** start of Data in this exercise **

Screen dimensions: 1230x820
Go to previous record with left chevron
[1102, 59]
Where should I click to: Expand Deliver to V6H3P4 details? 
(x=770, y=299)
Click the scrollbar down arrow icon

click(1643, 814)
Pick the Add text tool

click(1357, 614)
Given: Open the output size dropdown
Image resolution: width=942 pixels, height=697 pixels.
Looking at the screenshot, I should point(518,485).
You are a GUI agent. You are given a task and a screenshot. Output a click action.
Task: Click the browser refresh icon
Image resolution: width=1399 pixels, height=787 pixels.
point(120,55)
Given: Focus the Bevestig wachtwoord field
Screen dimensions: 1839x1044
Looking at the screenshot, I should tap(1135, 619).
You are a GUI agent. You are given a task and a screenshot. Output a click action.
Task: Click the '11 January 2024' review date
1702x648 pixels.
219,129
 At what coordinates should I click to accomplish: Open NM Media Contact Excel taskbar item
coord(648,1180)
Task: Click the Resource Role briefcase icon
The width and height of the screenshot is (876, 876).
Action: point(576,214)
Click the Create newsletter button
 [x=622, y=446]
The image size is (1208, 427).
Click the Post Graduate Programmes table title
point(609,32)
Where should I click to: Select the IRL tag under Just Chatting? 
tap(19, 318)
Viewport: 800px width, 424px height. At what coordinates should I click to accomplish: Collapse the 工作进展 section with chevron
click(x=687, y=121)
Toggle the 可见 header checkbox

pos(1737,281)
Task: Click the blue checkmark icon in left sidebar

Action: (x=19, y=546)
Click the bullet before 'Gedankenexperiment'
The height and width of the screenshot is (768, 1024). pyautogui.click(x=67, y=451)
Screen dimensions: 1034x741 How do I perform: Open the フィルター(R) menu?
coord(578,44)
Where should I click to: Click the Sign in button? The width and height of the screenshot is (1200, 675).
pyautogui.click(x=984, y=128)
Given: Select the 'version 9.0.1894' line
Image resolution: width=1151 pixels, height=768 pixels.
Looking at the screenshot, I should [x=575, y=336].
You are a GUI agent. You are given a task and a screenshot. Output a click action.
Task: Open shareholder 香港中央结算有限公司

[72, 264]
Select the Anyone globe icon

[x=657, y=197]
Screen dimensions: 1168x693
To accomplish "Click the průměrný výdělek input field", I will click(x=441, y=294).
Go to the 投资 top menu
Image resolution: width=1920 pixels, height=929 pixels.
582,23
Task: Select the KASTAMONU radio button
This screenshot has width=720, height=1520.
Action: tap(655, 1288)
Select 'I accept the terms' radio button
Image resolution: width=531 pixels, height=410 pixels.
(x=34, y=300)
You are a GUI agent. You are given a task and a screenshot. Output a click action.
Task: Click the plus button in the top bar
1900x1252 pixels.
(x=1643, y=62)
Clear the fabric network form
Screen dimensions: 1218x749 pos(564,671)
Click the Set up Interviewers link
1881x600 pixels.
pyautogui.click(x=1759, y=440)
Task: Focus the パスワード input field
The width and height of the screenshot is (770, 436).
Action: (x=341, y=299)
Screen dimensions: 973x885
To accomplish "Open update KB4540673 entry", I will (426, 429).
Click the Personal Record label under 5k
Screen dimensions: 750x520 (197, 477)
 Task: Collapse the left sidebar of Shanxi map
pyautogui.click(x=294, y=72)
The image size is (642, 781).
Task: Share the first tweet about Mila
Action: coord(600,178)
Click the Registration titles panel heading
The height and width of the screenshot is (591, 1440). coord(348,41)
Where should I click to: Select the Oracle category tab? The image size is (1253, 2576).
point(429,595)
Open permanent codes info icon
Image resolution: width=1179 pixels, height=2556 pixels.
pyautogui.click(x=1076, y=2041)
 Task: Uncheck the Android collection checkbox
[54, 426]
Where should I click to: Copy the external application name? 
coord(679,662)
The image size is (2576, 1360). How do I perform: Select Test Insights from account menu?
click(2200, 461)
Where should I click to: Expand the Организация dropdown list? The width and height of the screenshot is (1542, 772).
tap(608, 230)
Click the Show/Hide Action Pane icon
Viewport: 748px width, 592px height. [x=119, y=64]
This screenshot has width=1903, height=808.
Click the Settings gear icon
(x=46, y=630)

** end of Data in this exercise **

## Exercise aim:
Swap every "Where should I click to" in the lines above for "Where do I click to", keeping everything else the same.

## Written reply:
Screen dimensions: 1230x820
Go to previous record with left chevron
[1102, 59]
Where do I click to: Expand Deliver to V6H3P4 details? 
(x=770, y=299)
Click the scrollbar down arrow icon

click(1643, 814)
Pick the Add text tool

click(1357, 614)
Given: Open the output size dropdown
Image resolution: width=942 pixels, height=697 pixels.
Looking at the screenshot, I should point(518,485).
You are a GUI agent. You are given a task and a screenshot. Output a click action.
Task: Click the browser refresh icon
Image resolution: width=1399 pixels, height=787 pixels.
point(120,55)
Given: Focus the Bevestig wachtwoord field
Screen dimensions: 1839x1044
Looking at the screenshot, I should tap(1135, 619).
You are a GUI agent. You are given a task and a screenshot. Output a click action.
Task: Click the '11 January 2024' review date
1702x648 pixels.
219,129
 At what coordinates should I click to accomplish: Open NM Media Contact Excel taskbar item
coord(648,1180)
Task: Click the Resource Role briefcase icon
The width and height of the screenshot is (876, 876).
Action: point(576,214)
Click the Create newsletter button
 [x=622, y=446]
The image size is (1208, 427).
Click the Post Graduate Programmes table title
point(609,32)
Where do I click to: Select the IRL tag under Just Chatting? 
tap(19, 318)
Viewport: 800px width, 424px height. At what coordinates should I click to accomplish: Collapse the 工作进展 section with chevron
click(x=687, y=121)
Toggle the 可见 header checkbox

pos(1737,281)
Task: Click the blue checkmark icon in left sidebar

Action: (x=19, y=546)
Click the bullet before 'Gedankenexperiment'
The height and width of the screenshot is (768, 1024). pyautogui.click(x=67, y=451)
Screen dimensions: 1034x741 How do I perform: Open the フィルター(R) menu?
coord(578,44)
Where do I click to: Click the Sign in button? The width and height of the screenshot is (1200, 675).
pyautogui.click(x=984, y=128)
Given: Select the 'version 9.0.1894' line
Image resolution: width=1151 pixels, height=768 pixels.
Looking at the screenshot, I should [x=575, y=336].
You are a GUI agent. You are given a task and a screenshot. Output a click action.
Task: Open shareholder 香港中央结算有限公司

[72, 264]
Select the Anyone globe icon

[x=657, y=197]
Screen dimensions: 1168x693
To accomplish "Click the průměrný výdělek input field", I will click(x=441, y=294).
Go to the 投资 top menu
Image resolution: width=1920 pixels, height=929 pixels.
582,23
Task: Select the KASTAMONU radio button
This screenshot has width=720, height=1520.
Action: tap(655, 1288)
Select 'I accept the terms' radio button
Image resolution: width=531 pixels, height=410 pixels.
(x=34, y=300)
You are a GUI agent. You are given a task and a screenshot. Output a click action.
Task: Click the plus button in the top bar
1900x1252 pixels.
(x=1643, y=62)
Clear the fabric network form
Screen dimensions: 1218x749 pos(564,671)
Click the Set up Interviewers link
1881x600 pixels.
pyautogui.click(x=1759, y=440)
Task: Focus the パスワード input field
The width and height of the screenshot is (770, 436).
Action: (x=341, y=299)
Screen dimensions: 973x885
To accomplish "Open update KB4540673 entry", I will (426, 429).
Click the Personal Record label under 5k
Screen dimensions: 750x520 (197, 477)
 Task: Collapse the left sidebar of Shanxi map
pyautogui.click(x=294, y=72)
The image size is (642, 781).
Task: Share the first tweet about Mila
Action: coord(600,178)
Click the Registration titles panel heading
The height and width of the screenshot is (591, 1440). coord(348,41)
Where do I click to: Select the Oracle category tab? The image size is (1253, 2576).
point(429,595)
Open permanent codes info icon
Image resolution: width=1179 pixels, height=2556 pixels.
pyautogui.click(x=1076, y=2041)
 Task: Uncheck the Android collection checkbox
[54, 426]
Where do I click to: Copy the external application name? 
coord(679,662)
The image size is (2576, 1360). How do I perform: Select Test Insights from account menu?
click(2200, 461)
Where do I click to: Expand the Организация dropdown list? The width and height of the screenshot is (1542, 772).
tap(608, 230)
Click the Show/Hide Action Pane icon
Viewport: 748px width, 592px height. [x=119, y=64]
This screenshot has width=1903, height=808.
Click the Settings gear icon
(x=46, y=630)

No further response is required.